ASSIGNMENT. Drop all pictures and repeat exactly the lines from the line holding "Where should I click to: Collapse" through the end of the records.
++++
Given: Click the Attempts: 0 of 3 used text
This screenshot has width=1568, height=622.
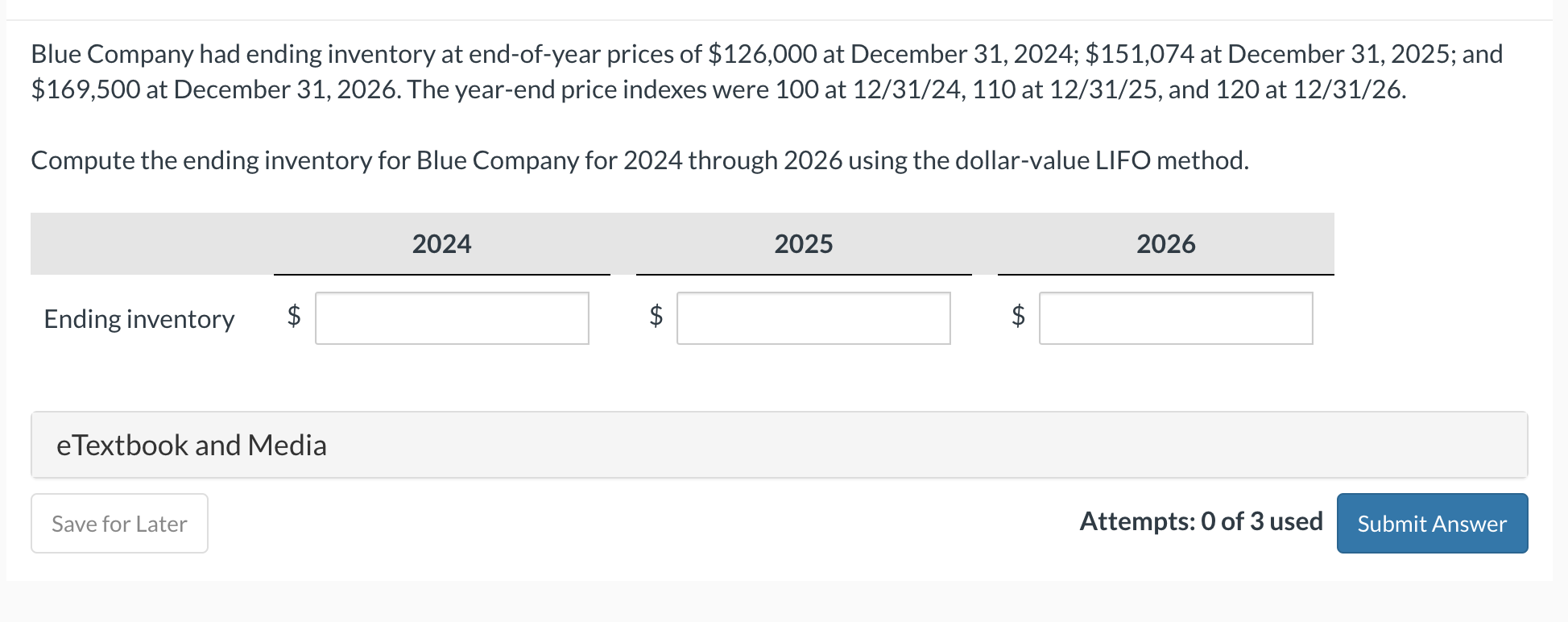Looking at the screenshot, I should pyautogui.click(x=1201, y=522).
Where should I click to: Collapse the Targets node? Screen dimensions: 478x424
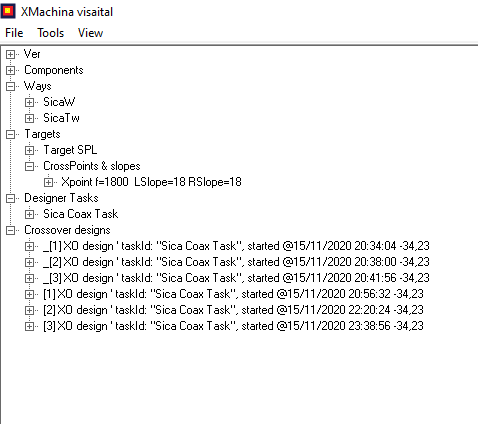pos(11,134)
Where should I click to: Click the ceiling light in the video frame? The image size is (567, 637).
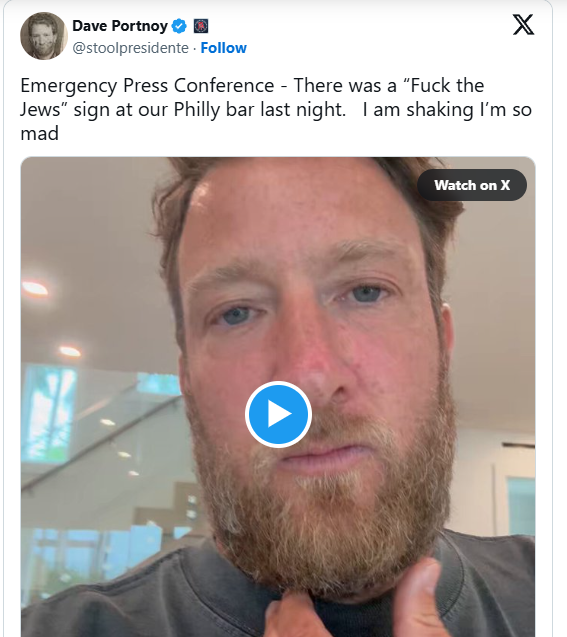pyautogui.click(x=35, y=288)
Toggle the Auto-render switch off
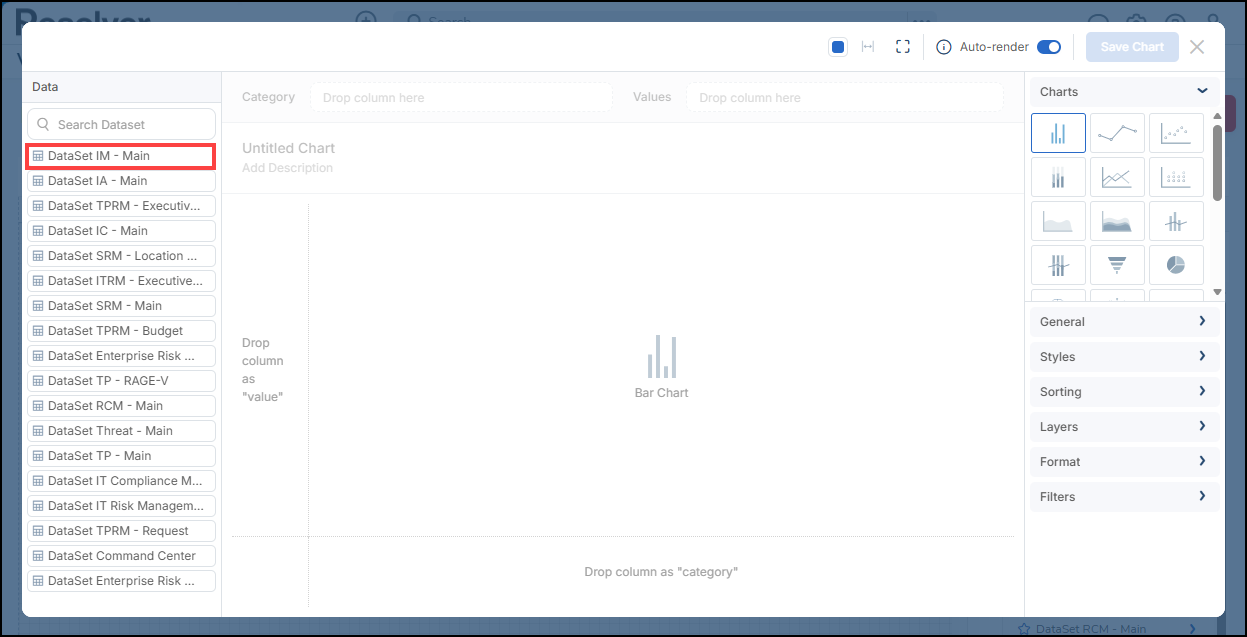Image resolution: width=1247 pixels, height=637 pixels. point(1049,47)
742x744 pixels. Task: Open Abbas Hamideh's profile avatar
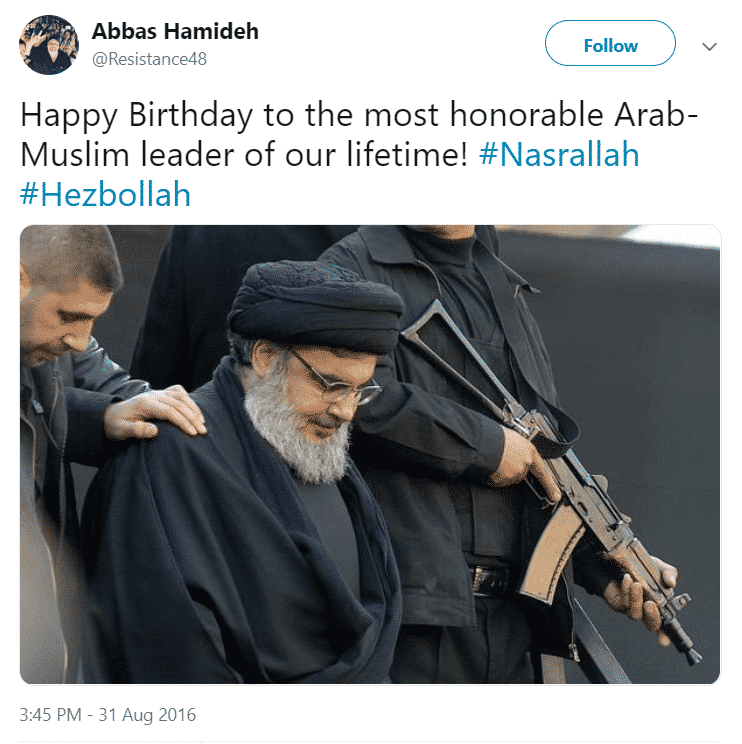coord(49,45)
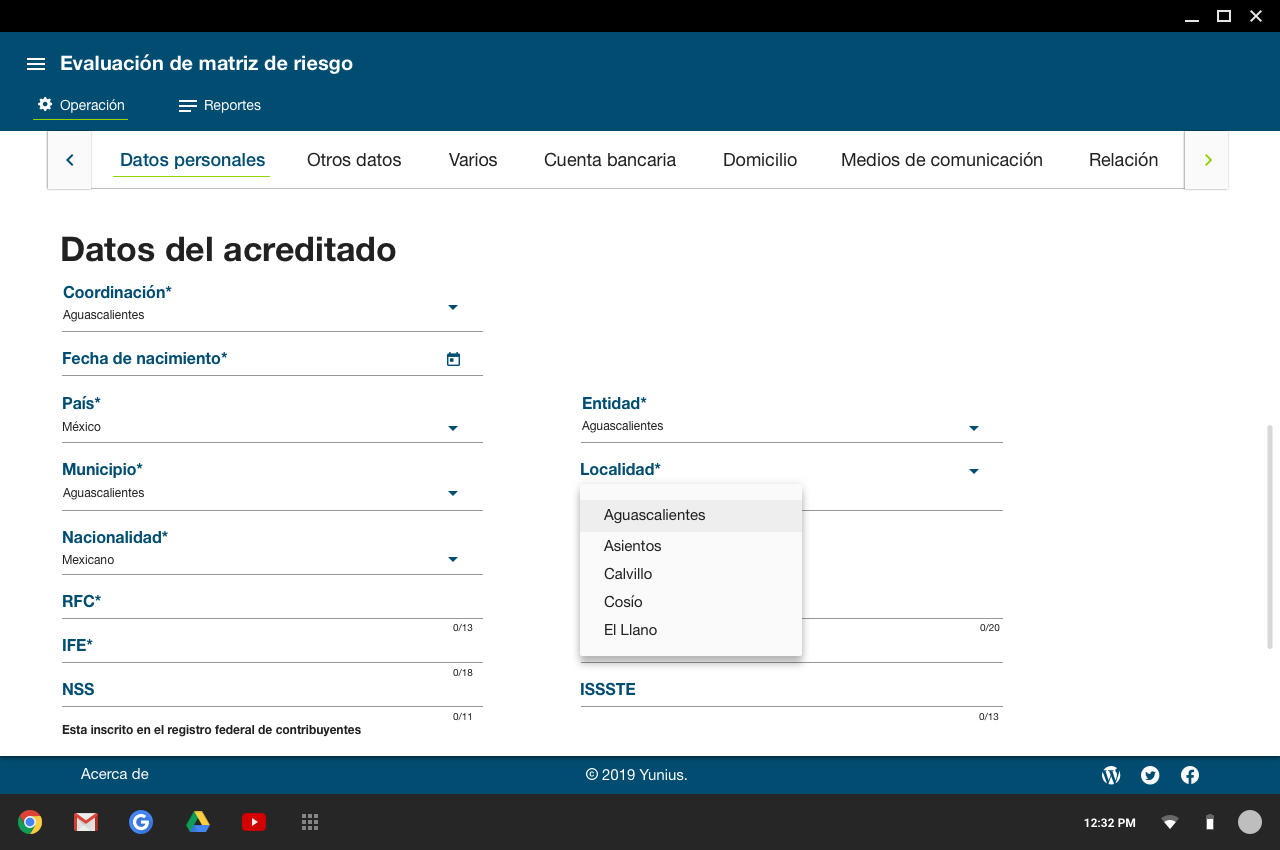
++++
EXPECTED ANSWER.
Where should I click to: Collapse the Targets node? Screen dimensions: 478x424
pos(11,134)
Where should I click to: Click the ceiling light in the video frame? The image size is (567, 637).
pyautogui.click(x=35, y=288)
Toggle the Auto-render switch off
Image resolution: width=1247 pixels, height=637 pixels. point(1049,47)
742x744 pixels. Task: Open Abbas Hamideh's profile avatar
coord(49,45)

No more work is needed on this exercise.